The question is will the turnaround be enough to get farmers producing again in 2017. While New Zealand production remains an important swing factor, McKnight says the EU is the 800-pound gorilla in the room. A 1% shift in EU milk production equates to 1.5 million tons of milk.
2. Demand headwinds. International commodity prices are rising and will begin to filter through to consumers at the retail level. A higher dollar value could make headwinds even stronger.
A rising dollar could lift import prices that will eventually work their way to retail and potentially deter consumption, McKnight says. That hurts demand growth, which could negatively impact dairy exporters from all countries.
Oil prices have an impact as well. The two-year slump in oil prices has impacted economies across the Middle East, Venezuela and elsewhere and undercut dairy demand. Oil accounts for about a quarter of Venezuela’s economy and 95% of exports. Traditionally a major dairy buyer, Venezuela has cut dairy import volume by nearly 75% over the past two years.
3. Dairy stockpiles. Global milk production growth may be declining and commodity prices rising, but McKnight says we are still facing a substantially well-supplied market. He says the question moving into 2017 is if those inventories can be metered out without swamping the fragile market recovery.
4. U.S. trade policy. Although President-elect Trump criticized free trade agreements during the election and brings significant trade risks, McKnight says he also brings potentially beneficial prospects of new bilateral deals. USDEC will be counseling the President on issues that will maintain the ongoing flow of trade as well as taking new, dairy-friendly looks at trade policy. That includes holding trading partners to their commitments.

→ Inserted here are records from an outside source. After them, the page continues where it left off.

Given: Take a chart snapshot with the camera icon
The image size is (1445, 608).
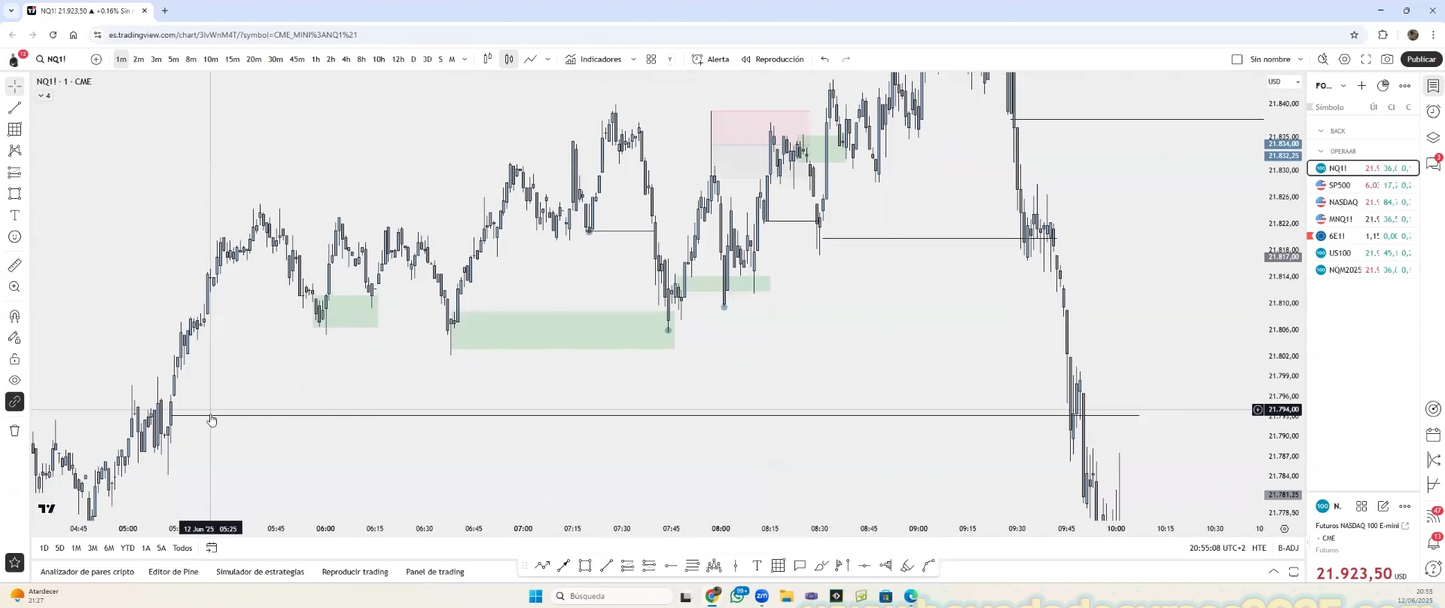Looking at the screenshot, I should (1387, 59).
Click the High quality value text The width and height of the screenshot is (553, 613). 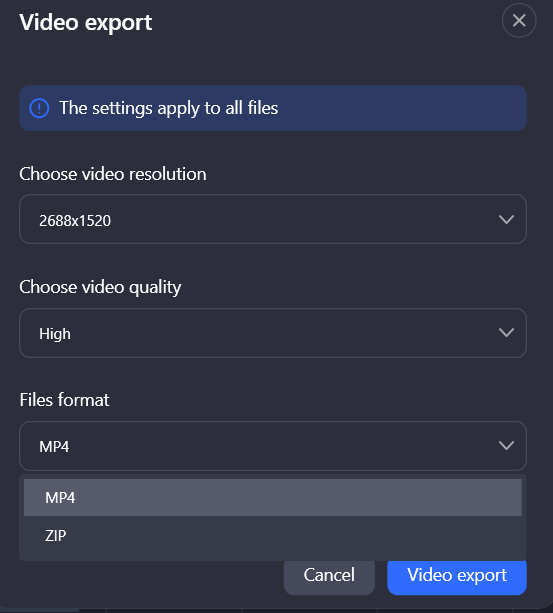point(55,334)
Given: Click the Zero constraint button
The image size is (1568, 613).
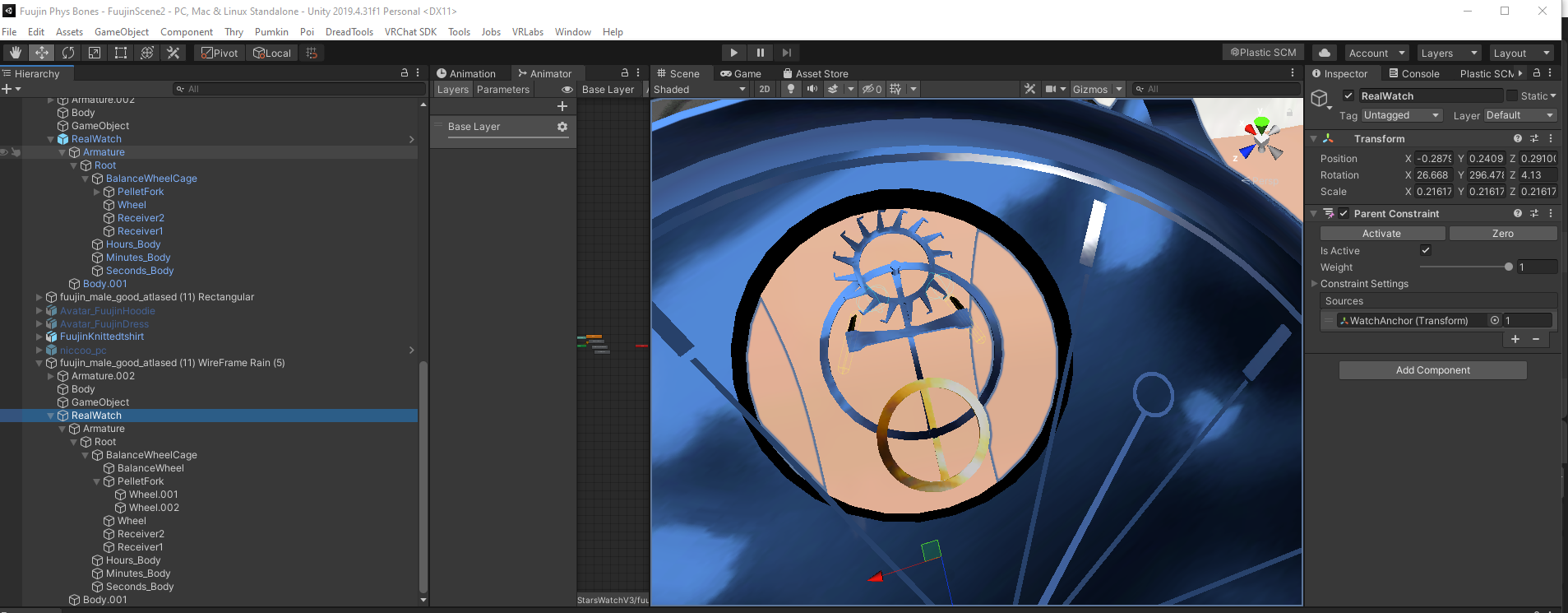Looking at the screenshot, I should [x=1502, y=234].
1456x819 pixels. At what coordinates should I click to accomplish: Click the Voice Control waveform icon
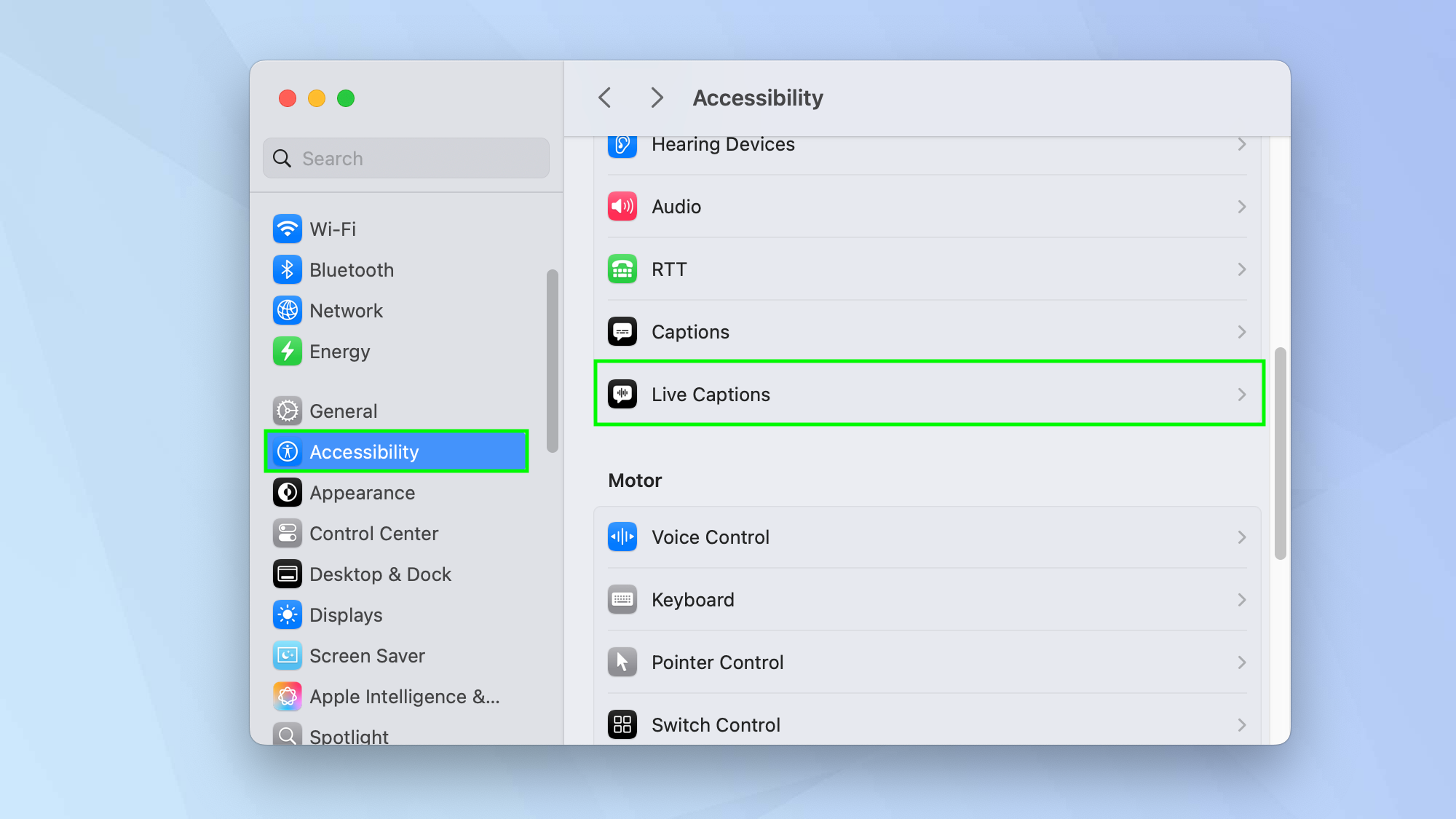(x=622, y=537)
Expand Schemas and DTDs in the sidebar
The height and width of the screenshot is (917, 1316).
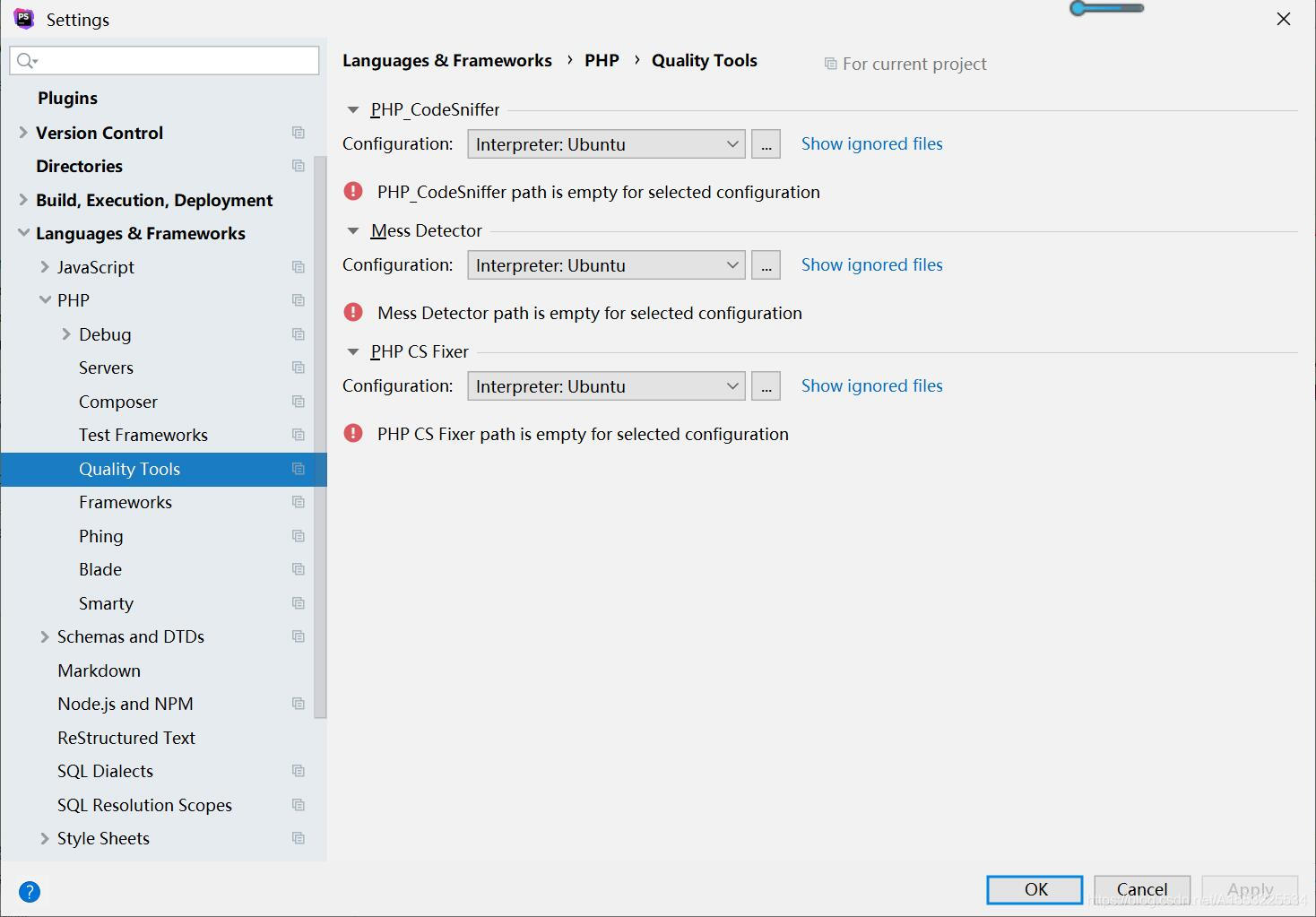pyautogui.click(x=45, y=636)
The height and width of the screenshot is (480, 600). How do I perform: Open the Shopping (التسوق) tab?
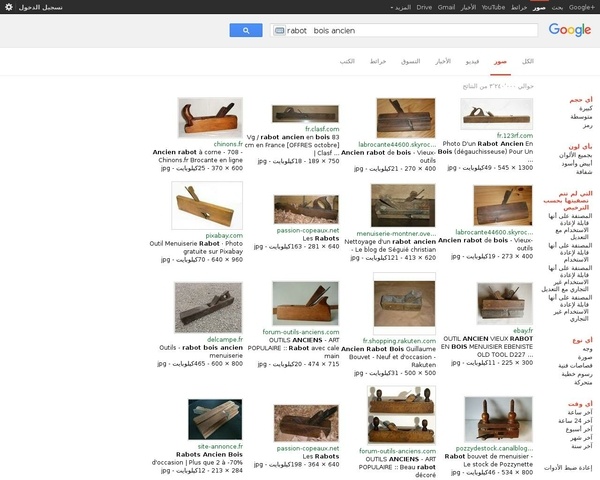(x=411, y=61)
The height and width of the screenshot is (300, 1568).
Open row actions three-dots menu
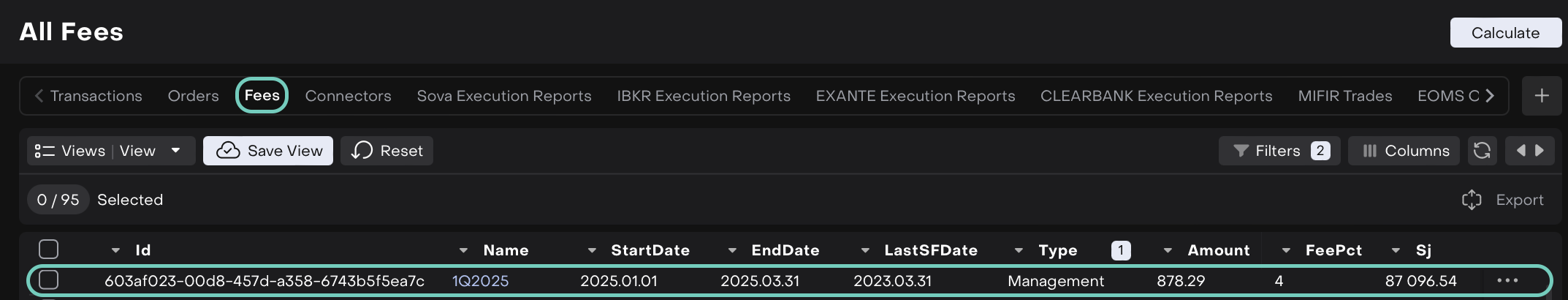tap(1507, 280)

U.S. dairy export competitors are not standing still when it comes to trade. The EU continues to aggressively pursue free trade agreements and, despite internal populist pressures in some markets, will likely keep going. Asian countries are discussing a possible regional agreement parallel to or in lieu of the stalled Trans-Pacific Partnership. Australia and New Zealand already have free trade agreements with China, and New Zealand and China recently announced plans to launch talks to expand their deal, including its dairy provisions. The United States needs to be active in moving forward itself in order not to get left behind, McKnight says.
5. China’s product mix. While China dairy imports jumped 15% on a milk-equivalent basis in the first 10 months of 2016, McKnight says trade data from the past five years indicates an evolution of Chinese dairy demand. Chinese imports of fluid milk, cream, cheese and infant formula had record years in 2016. Jointly they accounted for 16% of China’s dairy import volume which marks the second straight year the product mix accounted for a double-digit market segment. These products averaged a 7% import share from 2012 to 2014. Whole milk powder still commands the largest share, but that share has dropped from 45% to 30%.
While there is little doubt that China will continue to be a major dairy importer, McKnight says the mix of imported products appears to be shifting.